▸ **Text provided**:

[Start of section]

Panty Painting

March 22, 2007

Have assistants make a very large canvas.

Have assistants clip out images from popular magazines and porn that depict women’s underwear.

Create collage with clippings.

Have assistants paint an exact copy of the collage onto canvas.

Fire assistants.

1960s Sound Art

March 22, 2007

Ingest a lot of drugs.
No, more than that– a LOT.

Pick up musical instruments.
Make sounds.
Record.
Make sure the recording ends up in the hands of an academic somewhere.
Wait for 30 years to pass, get famous.

Ingredients:

Cardboard, Paper or other flat, degradable material

Glue or adhesives

Cutting Tools

Diagram of a car

1) Find a cool car

2) Make an exact copy of it using a material that could not be used in an actual car

3) State that your car challenges spectators to be observers rather than drivers.  Also explain that you are articulating the intangible memory of “car.”

The following is a press release by Cohan and Leslie gallery about Tim Lee’s solo show. Afterwards is our response:

Tim operates within the loose confines of an artistic-social laboratory/studio experiment in order to offer a complex inquiry into the connection between highly charged socio-political movements and their transformative impact on the artistic avant-garde. With sources ranging from Alexander Rodchenko, Ad Reinhardt, Bruce Nauman and Public Enemy, the artist combines the templates of varying artistic entities into one cohesive body of work – including video, photography, sculpture and painting – in order to glean a greater (or askance) knowledge of each.

[End of section]

▸ **Information shown**:
[Start of section]

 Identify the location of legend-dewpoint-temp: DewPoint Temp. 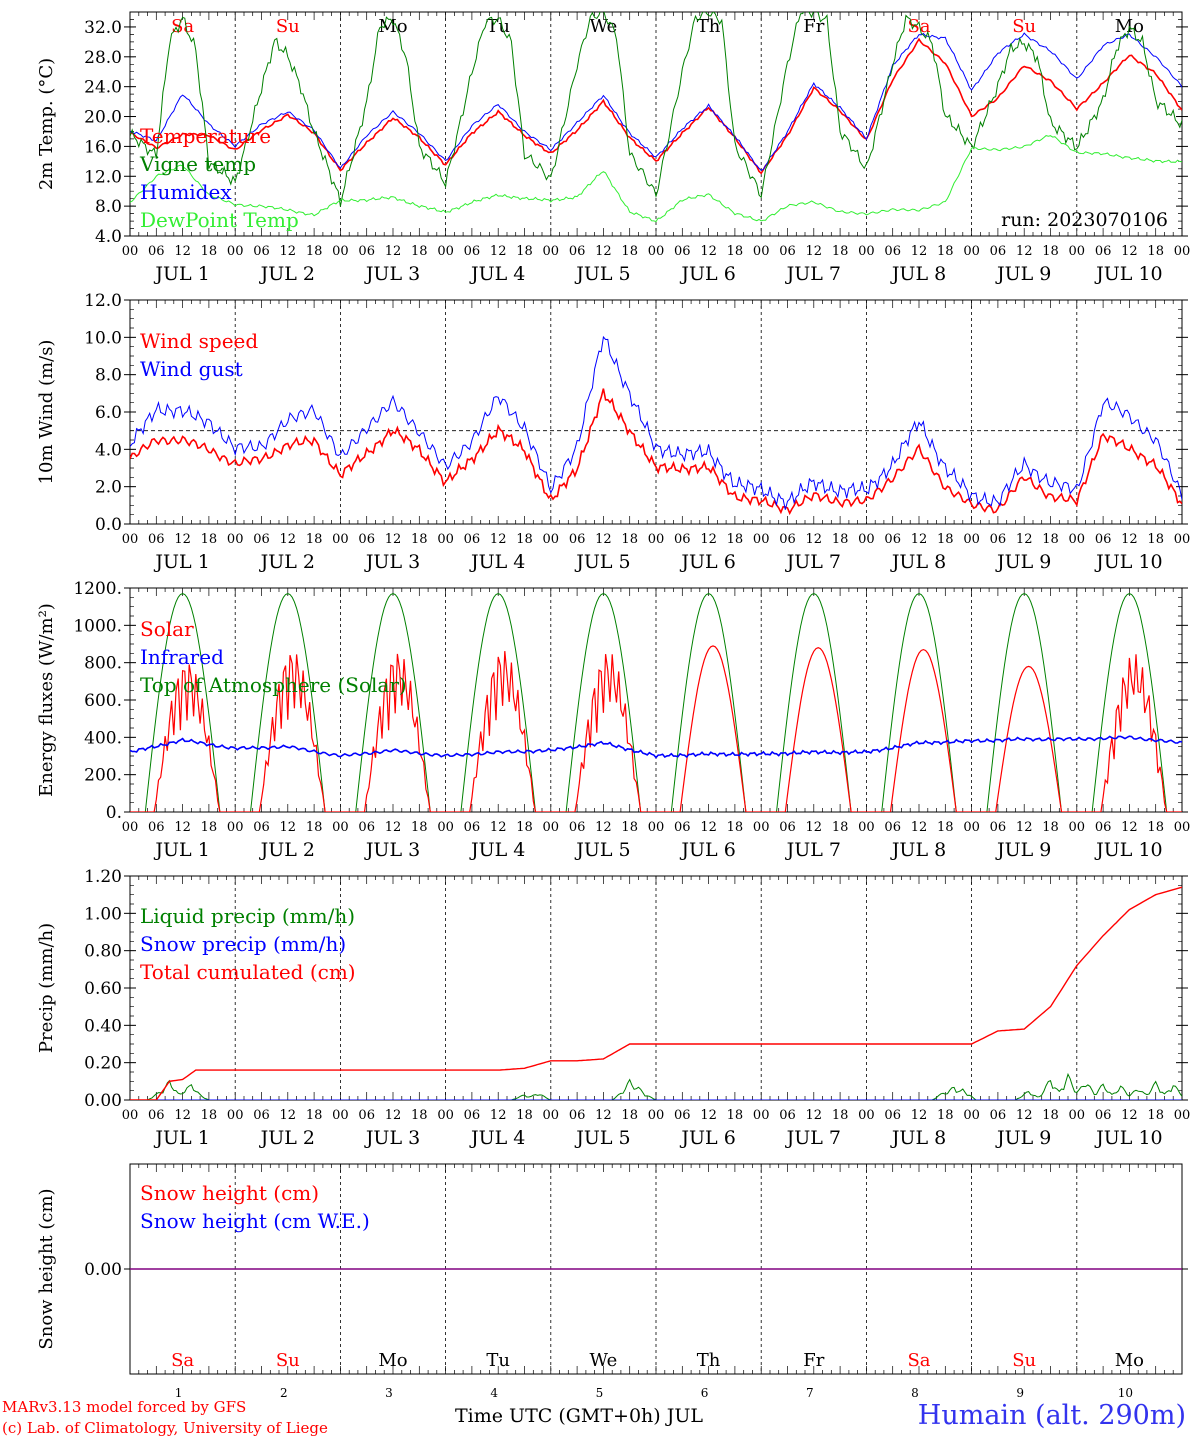
(220, 220).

[End of section]

▸ **To-do item**: From the art-recipe text at the top of the page, give back everything from "Panty Painting" down to "Fire assistants.", word for word.

▸ **Answer**:
Panty Painting

March 22, 2007

Have assistants make a very large canvas.

Have assistants clip out images from popular magazines and porn that depict women’s underwear.

Create collage with clippings.

Have assistants paint an exact copy of the collage onto canvas.

Fire assistants.